-- Task to carry out --
Among the lines below, restate word for word only those from the line with "Click the TKGM logo in corner" through the line with "Given: Open the Code Linter tool window", with both end lines kept.

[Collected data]
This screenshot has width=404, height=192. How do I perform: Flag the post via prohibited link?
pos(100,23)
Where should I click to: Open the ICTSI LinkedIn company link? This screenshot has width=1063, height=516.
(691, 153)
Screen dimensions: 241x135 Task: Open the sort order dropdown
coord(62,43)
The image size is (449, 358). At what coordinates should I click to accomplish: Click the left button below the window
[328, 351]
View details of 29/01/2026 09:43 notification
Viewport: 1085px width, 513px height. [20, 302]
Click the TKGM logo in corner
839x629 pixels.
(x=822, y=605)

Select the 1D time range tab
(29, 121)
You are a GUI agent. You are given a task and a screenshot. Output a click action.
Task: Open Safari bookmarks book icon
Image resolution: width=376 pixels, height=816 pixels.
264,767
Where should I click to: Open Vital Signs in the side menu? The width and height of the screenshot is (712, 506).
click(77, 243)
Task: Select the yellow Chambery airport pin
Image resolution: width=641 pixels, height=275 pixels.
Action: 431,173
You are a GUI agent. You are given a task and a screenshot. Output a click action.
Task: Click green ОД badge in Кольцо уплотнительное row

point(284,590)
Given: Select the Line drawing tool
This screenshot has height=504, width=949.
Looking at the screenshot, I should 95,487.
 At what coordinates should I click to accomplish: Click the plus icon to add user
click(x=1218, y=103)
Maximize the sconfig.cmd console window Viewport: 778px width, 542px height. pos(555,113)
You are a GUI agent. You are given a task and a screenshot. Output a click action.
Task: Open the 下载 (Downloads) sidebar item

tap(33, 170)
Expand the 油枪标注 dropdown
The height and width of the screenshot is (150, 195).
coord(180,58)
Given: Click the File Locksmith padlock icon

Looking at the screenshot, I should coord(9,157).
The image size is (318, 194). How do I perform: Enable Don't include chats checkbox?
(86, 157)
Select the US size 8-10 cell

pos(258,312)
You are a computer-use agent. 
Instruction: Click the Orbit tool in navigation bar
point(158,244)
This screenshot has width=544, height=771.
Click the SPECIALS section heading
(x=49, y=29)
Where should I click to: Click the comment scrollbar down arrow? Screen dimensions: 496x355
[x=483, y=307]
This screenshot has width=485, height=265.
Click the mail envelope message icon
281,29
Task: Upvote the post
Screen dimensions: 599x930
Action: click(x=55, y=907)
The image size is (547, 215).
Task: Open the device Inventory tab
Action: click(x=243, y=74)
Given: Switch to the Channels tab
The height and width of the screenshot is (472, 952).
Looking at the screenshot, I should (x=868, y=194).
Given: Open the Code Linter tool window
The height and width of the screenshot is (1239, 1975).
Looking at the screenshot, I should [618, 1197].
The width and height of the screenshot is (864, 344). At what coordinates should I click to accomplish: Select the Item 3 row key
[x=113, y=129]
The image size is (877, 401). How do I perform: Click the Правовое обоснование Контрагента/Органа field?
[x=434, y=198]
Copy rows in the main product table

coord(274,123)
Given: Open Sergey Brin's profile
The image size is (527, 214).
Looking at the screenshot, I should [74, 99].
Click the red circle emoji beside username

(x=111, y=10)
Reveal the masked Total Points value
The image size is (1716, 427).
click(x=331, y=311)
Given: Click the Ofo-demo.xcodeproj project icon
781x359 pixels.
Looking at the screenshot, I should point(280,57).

-- Answer below --
Click the TKGM logo in corner
839x629 pixels.
(x=822, y=605)

Select the 1D time range tab
(29, 121)
You are a GUI agent. You are given a task and a screenshot. Output a click action.
Task: Open Safari bookmarks book icon
Image resolution: width=376 pixels, height=816 pixels.
264,767
Where should I click to: Open Vital Signs in the side menu? The width and height of the screenshot is (712, 506).
click(77, 243)
Task: Select the yellow Chambery airport pin
Image resolution: width=641 pixels, height=275 pixels.
Action: 431,173
You are a GUI agent. You are given a task and a screenshot. Output a click action.
Task: Click green ОД badge in Кольцо уплотнительное row

point(284,590)
Given: Select the Line drawing tool
This screenshot has height=504, width=949.
Looking at the screenshot, I should 95,487.
 At what coordinates should I click to accomplish: Click the plus icon to add user
click(x=1218, y=103)
Maximize the sconfig.cmd console window Viewport: 778px width, 542px height. pos(555,113)
You are a GUI agent. You are given a task and a screenshot. Output a click action.
Task: Open the 下载 (Downloads) sidebar item

tap(33, 170)
Expand the 油枪标注 dropdown
The height and width of the screenshot is (150, 195).
coord(180,58)
Given: Click the File Locksmith padlock icon

Looking at the screenshot, I should coord(9,157).
The image size is (318, 194). How do I perform: Enable Don't include chats checkbox?
(86, 157)
Select the US size 8-10 cell

pos(258,312)
You are a computer-use agent. 
Instruction: Click the Orbit tool in navigation bar
point(158,244)
This screenshot has width=544, height=771.
Click the SPECIALS section heading
(x=49, y=29)
Where should I click to: Click the comment scrollbar down arrow? Screen dimensions: 496x355
[x=483, y=307]
This screenshot has width=485, height=265.
Click the mail envelope message icon
281,29
Task: Upvote the post
Screen dimensions: 599x930
Action: click(x=55, y=907)
The image size is (547, 215).
Task: Open the device Inventory tab
Action: click(x=243, y=74)
Given: Switch to the Channels tab
The height and width of the screenshot is (472, 952).
Looking at the screenshot, I should (x=868, y=194).
Given: Open the Code Linter tool window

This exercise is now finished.